Construction workers in yellow vests and white hard hats put the final touches on CapMetro’s new red line McKalla Station on Feb. 20, 2024, outside of Q2 Stadium.  The station has two sets of tracks and a divider between them. White canopies hang over the station platform. A bright yellow line runs up and down the edge of the platform next to the tracks.
Michael Minasi
KUT News
Construction workers were putting the final touches McKalla Station at Q2 Stadium ahead of Saturday's opening.

Editors note: Since this story published, Capital Metro's operations chief, Andy Skabowski, said he was mistaken about when quiet zones would take effect. In an interview with KUT, Skabowski apologized for his statements and clarified the quiet zone would start in six to eight weeks.
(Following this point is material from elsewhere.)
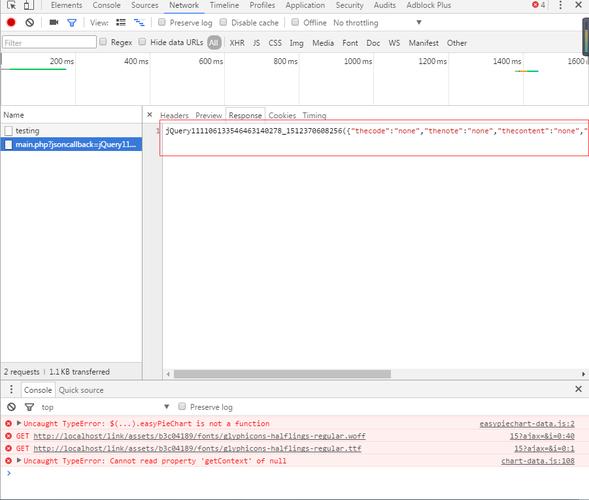Image resolution: width=589 pixels, height=500 pixels.
Task: Select the inspect element picker icon
Action: [x=11, y=5]
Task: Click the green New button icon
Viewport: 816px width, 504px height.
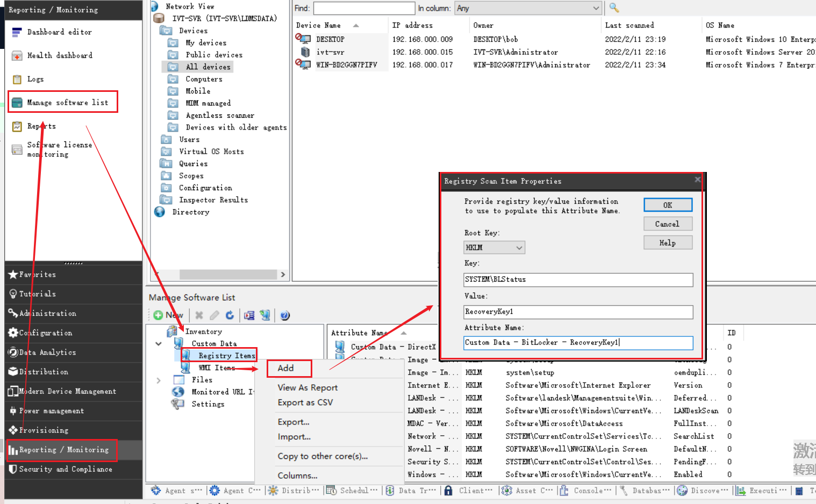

Q2 Stadium — home of the Major League Soccer club Austin FC — is getting a new CapMetro train station this weekend. The $60 million McKalla Station, partly funded by the voter-approved Project Connect transit expansion, is designed to handle waves of soccer fans pouring out of the approximately 20,500-capacity sports facility.

"It's supporting a big venue, but it also has a lasting connectivity, even when events are not around," CapMetro vice president Dave Kubicek said this week during media tours of the facility with transit agency executives. Kubicek oversaw the design and construction of the new Red Line station.

As the CapMetro Rail (formerly MetroRail) station opens Saturday morning, people in North Austin will finally get some auditory relief from all-day train horns. Long-awaited "quiet zones" will take effect at Kramer Lane, Rutland Drive, Braker Lane and Rundberg Lane.

Those four crossings have been upgraded to meet more rigorous federal safety standards. Now, trains won't be required to blast ear-piercing warning sounds that can be heard inside buildings blocks away.

CapMetro’s red line train passes through McKalla Station on Feb. 20, 2024, outside of Q2 Stadium.
Michael Minasi
KUT News
CapMetro's Red Line trains, which pass by more than 30 times a day, have had to blow their horns at four street crossings in North Austin. Quiet zones taking effect Saturday mean the ear-piercing horns won't be required most of the time.

CapMetro was rushing to get McKalla Station up and running in time for Austin FC's first home match of the season on Saturday, a target set months ago after previous delays. Earlier this week, workers were still installing underground utilities and laying pavement for a 350-foot-long bus stop on Delta Drive right next to the station on the east side of Q2.

But landscaping hasn't been completed. A mural by Austin artist J Muzacz still needs to be installed. Those finishing touches are slated to be done by April or May.

Additionally, a park and ride planned for Q2 Stadium's East Lot has not been set up. Parking spaces will be available for free to people taking the train on days when no events are happening at the stadium.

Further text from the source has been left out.